I arrived back home to find that the internet was virtually unusable despite the efforts of the Liverpool Lads. Ho hum. It's a bit better this morning. After constant internet access whilst I was away (wifi is even available through most of Glasgow City Centre so one doesn't even need to rely on 3G) our poor access here is a bit of a sharp return to the reality of the Island.
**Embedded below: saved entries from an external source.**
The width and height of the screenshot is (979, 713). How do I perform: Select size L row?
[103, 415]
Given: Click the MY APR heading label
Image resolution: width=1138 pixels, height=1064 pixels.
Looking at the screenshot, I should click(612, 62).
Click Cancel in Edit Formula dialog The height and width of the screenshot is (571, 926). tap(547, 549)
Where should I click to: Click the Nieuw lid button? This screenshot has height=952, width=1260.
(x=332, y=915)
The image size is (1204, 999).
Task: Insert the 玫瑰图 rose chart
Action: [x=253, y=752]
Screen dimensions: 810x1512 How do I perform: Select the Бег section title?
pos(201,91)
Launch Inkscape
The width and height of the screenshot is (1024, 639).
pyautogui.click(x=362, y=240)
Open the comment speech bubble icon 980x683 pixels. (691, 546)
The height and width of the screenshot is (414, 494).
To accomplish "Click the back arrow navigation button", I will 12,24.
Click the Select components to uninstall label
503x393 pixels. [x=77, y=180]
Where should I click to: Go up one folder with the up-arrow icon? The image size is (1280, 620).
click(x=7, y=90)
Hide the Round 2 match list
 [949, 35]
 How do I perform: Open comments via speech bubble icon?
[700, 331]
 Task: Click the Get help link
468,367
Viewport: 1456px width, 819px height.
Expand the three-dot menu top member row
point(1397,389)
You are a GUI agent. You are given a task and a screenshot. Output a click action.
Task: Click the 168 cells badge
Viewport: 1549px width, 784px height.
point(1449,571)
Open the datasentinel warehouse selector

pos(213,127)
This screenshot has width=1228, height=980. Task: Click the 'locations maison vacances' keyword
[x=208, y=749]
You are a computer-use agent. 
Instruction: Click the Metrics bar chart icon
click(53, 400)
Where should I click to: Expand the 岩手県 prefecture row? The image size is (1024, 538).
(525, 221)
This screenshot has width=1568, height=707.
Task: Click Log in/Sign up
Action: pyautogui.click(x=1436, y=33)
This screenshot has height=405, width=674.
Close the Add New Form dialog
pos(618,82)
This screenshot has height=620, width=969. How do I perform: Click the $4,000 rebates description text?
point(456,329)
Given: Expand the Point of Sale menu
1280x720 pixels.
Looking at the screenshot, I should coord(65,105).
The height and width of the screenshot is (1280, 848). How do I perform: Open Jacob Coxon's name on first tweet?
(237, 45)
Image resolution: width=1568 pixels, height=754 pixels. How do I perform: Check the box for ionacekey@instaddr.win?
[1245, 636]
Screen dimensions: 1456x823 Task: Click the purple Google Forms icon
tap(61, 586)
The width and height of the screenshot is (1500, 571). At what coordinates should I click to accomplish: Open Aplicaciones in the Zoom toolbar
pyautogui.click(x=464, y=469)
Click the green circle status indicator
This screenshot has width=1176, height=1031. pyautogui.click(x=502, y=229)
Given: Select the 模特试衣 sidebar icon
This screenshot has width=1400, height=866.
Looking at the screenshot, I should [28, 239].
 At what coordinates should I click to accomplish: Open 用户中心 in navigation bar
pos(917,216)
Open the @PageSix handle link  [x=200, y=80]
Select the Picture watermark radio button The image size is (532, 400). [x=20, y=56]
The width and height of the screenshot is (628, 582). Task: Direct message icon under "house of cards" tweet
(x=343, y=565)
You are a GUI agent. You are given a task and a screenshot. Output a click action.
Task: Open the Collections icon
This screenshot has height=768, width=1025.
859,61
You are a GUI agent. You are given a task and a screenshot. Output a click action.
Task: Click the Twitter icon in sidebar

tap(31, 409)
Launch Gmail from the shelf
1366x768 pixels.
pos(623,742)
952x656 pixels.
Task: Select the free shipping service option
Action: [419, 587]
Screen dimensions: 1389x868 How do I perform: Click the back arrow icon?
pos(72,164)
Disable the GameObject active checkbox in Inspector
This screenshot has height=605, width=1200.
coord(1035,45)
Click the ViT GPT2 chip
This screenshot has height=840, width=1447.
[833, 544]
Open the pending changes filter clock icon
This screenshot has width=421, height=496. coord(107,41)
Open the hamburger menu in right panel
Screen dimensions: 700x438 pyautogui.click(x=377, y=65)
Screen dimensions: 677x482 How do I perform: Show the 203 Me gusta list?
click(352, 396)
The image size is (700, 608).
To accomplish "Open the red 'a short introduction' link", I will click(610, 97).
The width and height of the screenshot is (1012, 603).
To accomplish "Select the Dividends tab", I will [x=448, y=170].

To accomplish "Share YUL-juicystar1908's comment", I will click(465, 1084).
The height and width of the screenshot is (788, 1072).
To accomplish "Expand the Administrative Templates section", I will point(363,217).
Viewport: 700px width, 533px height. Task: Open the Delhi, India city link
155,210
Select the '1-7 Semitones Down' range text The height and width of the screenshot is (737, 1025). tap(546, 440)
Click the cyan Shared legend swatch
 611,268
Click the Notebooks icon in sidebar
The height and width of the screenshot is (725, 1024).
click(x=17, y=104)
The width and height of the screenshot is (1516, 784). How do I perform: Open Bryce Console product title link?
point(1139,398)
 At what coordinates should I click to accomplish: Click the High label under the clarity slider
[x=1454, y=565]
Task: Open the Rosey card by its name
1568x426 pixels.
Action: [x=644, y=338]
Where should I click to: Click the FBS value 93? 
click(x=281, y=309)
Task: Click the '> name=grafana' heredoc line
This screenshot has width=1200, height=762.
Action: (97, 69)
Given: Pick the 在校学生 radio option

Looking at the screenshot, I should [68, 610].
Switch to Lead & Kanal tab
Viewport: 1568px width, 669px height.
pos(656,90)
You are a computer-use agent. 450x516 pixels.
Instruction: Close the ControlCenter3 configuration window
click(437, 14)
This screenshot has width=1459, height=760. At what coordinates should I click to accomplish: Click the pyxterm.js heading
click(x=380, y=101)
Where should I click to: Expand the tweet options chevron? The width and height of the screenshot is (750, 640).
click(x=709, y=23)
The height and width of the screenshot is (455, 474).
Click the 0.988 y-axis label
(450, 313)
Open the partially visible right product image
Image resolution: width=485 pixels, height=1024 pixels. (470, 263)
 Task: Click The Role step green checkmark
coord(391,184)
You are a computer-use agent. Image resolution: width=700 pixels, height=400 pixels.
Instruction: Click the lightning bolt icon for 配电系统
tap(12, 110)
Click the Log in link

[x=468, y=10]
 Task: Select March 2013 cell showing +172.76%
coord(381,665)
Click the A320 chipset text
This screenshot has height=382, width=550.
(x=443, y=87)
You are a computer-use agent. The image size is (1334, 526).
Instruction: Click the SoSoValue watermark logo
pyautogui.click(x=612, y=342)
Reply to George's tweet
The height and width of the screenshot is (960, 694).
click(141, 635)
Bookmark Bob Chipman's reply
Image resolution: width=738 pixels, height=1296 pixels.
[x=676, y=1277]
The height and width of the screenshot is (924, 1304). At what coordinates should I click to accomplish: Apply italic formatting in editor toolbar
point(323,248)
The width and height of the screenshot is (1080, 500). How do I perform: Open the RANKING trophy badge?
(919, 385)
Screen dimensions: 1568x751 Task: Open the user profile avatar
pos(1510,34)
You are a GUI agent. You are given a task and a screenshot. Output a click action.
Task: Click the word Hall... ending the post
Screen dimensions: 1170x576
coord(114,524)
Ah well hopefully I'll be back in Blogland properly for a while.

Sunday, 18 January 2015

Andrew

Our first son Andrew (who preferred to be called Andy) would have been 42 today.  He made it to 33.









Saturday, 17 January 2015

Broadband Dreams

Before I came away it was a hectic few days with the BT Openreach engineer trying to sort out my broadband connection. The engineer was a great guy called Robbie from Liverpool who had a companion called Mick on the first day - for health and safety reasons given the gales on Monday - so there was plenty of good scouse banter whilst they beavered away. It’s well over forty years since I’ve been in company like that. They were up on temporary secondment with their vans because of the overwhelming telecommunications problems on the Island due to the lightning in December and the subsequent storms. By lunchtime of Tuesday I had a stable signal around the 1 Mbps.  If it stays stable when I get back I might now be able to watch YouTube and even iPlayer. It was fortunate that when he arrived my broadband connection was dropping every 5 minutes and the engineer could witness it for himself. I’m just hoping that when I get home it’s still as good.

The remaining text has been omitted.